Prior Precision Modulates the Minimization of Auditory Prediction Error

The predictive coding model of perception proposes that successful representation of the perceptual world depends upon cancelling out the discrepancy between prediction and sensory input (i.e., prediction error). Recent studies further suggest a distinction between prediction error associated with non-predicted stimuli of different prior precision (i.e., inverse variance). However, it is not fully understood how prediction error from different precision levels is minimised in the predictive process. Here we conducted a magnetoencephalography (MEG) experiment which orthogonally manipulated prime-probe relation (for contextual precision) and stimulus repetition (for perceptual learning which decreases prediction error). We presented participants with cycles of tone quartets which consisted of three prime tones and one probe tone of randomly selected frequency.

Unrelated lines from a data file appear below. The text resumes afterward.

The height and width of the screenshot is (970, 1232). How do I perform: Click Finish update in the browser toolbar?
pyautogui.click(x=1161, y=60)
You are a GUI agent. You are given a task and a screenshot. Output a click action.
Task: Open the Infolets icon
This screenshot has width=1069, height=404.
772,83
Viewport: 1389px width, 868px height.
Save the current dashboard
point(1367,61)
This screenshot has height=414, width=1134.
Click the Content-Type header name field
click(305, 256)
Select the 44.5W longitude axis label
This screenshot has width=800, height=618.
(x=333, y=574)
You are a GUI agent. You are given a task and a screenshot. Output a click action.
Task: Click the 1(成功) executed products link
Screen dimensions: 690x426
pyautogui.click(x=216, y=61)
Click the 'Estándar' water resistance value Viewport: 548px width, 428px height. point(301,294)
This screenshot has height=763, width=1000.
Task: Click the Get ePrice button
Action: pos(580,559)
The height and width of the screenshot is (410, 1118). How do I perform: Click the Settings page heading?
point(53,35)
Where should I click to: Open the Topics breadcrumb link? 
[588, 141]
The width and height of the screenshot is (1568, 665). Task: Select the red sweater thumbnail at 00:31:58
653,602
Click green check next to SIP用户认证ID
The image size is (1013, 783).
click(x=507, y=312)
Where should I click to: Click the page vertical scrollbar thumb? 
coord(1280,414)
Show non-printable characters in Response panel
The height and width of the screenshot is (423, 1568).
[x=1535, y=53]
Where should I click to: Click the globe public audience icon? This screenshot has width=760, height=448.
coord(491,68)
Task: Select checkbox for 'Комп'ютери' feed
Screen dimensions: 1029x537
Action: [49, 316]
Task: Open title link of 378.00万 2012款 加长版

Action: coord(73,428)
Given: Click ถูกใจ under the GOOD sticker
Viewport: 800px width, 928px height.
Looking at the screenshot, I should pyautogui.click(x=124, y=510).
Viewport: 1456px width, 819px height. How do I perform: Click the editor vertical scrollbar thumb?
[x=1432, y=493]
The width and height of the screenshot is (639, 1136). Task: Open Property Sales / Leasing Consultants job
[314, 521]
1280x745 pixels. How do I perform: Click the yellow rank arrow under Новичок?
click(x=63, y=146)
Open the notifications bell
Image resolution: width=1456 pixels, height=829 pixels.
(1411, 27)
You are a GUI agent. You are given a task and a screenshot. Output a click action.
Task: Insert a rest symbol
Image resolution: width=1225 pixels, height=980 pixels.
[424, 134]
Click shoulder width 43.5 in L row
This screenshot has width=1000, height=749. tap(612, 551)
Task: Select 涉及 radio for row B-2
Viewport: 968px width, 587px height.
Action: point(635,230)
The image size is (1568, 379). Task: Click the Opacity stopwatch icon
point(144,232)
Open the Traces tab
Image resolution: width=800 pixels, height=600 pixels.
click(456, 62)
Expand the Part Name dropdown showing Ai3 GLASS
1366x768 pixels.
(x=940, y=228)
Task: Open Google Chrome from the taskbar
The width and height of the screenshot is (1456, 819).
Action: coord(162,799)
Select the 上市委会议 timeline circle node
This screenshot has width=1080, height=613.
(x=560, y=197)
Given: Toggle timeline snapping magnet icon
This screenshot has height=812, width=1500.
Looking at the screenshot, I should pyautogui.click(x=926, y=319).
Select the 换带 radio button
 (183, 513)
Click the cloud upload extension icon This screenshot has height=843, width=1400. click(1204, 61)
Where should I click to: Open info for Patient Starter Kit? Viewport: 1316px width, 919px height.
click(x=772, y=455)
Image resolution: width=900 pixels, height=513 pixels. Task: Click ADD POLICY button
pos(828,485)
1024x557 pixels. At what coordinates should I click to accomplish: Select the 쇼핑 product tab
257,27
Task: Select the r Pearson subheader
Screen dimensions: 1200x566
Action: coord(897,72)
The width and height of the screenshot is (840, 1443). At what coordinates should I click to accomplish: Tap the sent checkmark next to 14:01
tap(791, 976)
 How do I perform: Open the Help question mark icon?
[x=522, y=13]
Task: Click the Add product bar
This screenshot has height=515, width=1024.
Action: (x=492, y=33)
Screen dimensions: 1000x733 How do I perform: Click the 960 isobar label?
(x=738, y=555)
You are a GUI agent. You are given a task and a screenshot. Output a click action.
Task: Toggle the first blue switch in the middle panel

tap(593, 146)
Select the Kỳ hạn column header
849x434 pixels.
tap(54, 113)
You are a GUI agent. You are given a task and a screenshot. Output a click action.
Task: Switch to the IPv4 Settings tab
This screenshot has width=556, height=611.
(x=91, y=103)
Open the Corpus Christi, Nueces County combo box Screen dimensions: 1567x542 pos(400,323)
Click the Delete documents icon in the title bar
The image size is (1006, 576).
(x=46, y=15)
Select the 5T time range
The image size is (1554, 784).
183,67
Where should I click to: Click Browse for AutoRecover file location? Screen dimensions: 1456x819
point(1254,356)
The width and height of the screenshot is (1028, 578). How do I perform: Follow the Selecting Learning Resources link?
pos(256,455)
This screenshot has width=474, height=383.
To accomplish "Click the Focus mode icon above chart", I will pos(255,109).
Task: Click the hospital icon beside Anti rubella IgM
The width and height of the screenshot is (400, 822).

Within each cycle, the three prime tones remained identical while the probe tones changed once at some point (e.g., from repetition of 123X to repetition of 123Y). Therefore, the repetition of probe tones can reveal the development of perceptual inferences in low and high precision contexts depending on its position within the cycle. We found that the two conditions resemble each other in terms of N1m modulation (as both were associated with N1m suppression) but differ in terms of N2m modulation. While repeated probe tones in low precision context did not exhibit any modulatory effect, repeated probe tones in high precision context elicited a suppression and rebound of the N2m source power. The differentiation suggested that the minimisation of prediction error in low and high precision contexts likely involves distinct mechanisms.